*TEXT SECTION*:
Re: Japanese man sues NHK for overuse of foreign words

Postby Yokohammer » Thu Jun 27, 2013 12:46 pm

Wot da fuk yooz all bangin onabout? Wot? Innit?

Depressing, isn't it. The English language as I knew it as a kid is certainly on its way out. Fortunately there are still quite a few hangers-on who can and do use it properly from time to time. Maybe my memory is getting fuzzy, but I seem to remember that just about everyone I went to school with -- I'd even go as far as to say just about everyone who went to school in around the same locales and era as myself -- could write reasonably well. There were shades of ability, of course, but nothing like the near illiteracy you see all over the web these days. Maybe it's just the web exposing more illiteracy, I don't know, but it doesn't bode well for the future of the language.

And the most depressing part is that it's not simply evolving or metamorphosing to keep up with the times, it's actually becoming poorer and less expressive. That's a real loss.

It almost seems as though the literacy curve, after having peaked somewhere early in the last century, is now on a steep section of its down curve.
User avatar
Yokohammer
 
Posts: 5090
Joined: Tue Sep 30, 2008 6:41 pm
Location: South of Sendai
Top

Re: Japanese man sues NHK for overuse of foreign words

Postby JAVGOD » Thu Jun 27, 2013 12:55 pm

Fuck NHK. I cant wait for them to come around and try to collect their tv tax. Last time they come around my house.
I hope he wins.
User avatar
JAVGOD
Maezumo
 
Posts: 148
Joined: Sat Mar 19, 2011 7:02 pm
Location: Tokyo Red Light District
Top

Re: Japanese man sues NHK for overuse of foreign words

Postby Yokohammer » Thu Jun 27, 2013 1:02 pm

OK ... moving back in the direction of the OP.

I used to play sort of a "drinking game" with some Japanese friends at my local in Yokohama. All English words and derivatives were banned, and any time anyone used an import they had to put 100 yen in the pot for more rounds. My Japanese friends thought it was a stupid idea at first, confident that they'd be able to speak only Japanese. I knew better.

The upshoot is that it's almost impossible to speak "pure japanese," and there was much hilarity and face palming all around as they discovered how much of their language isn't originally Japanese at all. it was a hoot ... and we were never short of cash for more booze.

*DATA SECTION*:
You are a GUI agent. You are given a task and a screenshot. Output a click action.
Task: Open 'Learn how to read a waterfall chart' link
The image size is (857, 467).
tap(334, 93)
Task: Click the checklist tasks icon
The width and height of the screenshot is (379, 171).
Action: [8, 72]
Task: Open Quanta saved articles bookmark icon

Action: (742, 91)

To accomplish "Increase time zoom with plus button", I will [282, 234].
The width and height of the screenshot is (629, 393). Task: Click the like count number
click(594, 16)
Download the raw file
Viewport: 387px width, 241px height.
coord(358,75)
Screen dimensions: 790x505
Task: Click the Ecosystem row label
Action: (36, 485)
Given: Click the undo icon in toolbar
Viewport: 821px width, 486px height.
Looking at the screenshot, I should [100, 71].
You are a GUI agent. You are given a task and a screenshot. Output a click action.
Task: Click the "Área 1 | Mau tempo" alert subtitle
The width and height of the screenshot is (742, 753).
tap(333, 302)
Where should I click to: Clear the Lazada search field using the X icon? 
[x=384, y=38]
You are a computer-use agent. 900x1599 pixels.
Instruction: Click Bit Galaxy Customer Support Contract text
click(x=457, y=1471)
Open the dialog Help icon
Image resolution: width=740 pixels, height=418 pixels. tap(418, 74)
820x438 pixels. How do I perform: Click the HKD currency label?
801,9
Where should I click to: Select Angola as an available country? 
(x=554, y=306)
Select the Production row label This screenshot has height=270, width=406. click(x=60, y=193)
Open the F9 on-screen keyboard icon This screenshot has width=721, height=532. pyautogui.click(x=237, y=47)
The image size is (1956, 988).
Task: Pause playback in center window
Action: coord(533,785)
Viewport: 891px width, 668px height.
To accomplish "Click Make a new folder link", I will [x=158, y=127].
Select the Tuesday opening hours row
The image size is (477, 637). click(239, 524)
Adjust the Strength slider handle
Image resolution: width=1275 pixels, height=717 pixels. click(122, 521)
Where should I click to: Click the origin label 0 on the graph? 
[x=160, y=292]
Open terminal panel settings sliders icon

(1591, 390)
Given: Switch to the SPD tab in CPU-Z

*SHORT PROBLEM*: Please write out the forum thread again, starting with "Depressing, isn't it." and going on through "a real loss.", and substitute "tongue" for "language". The material after the forum thread is separate from it.

*RESULT OF THIS EXERCISE*:
Depressing, isn't it. The English tongue as I knew it as a kid is certainly on its way out. Fortunately there are still quite a few hangers-on who can and do use it properly from time to time. Maybe my memory is getting fuzzy, but I seem to remember that just about everyone I went to school with -- I'd even go as far as to say just about everyone who went to school in around the same locales and era as myself -- could write reasonably well. There were shades of ability, of course, but nothing like the near illiteracy you see all over the web these days. Maybe it's just the web exposing more illiteracy, I don't know, but it doesn't bode well for the future of the tongue.

And the most depressing part is that it's not simply evolving or metamorphosing to keep up with the times, it's actually becoming poorer and less expressive. That's a real loss.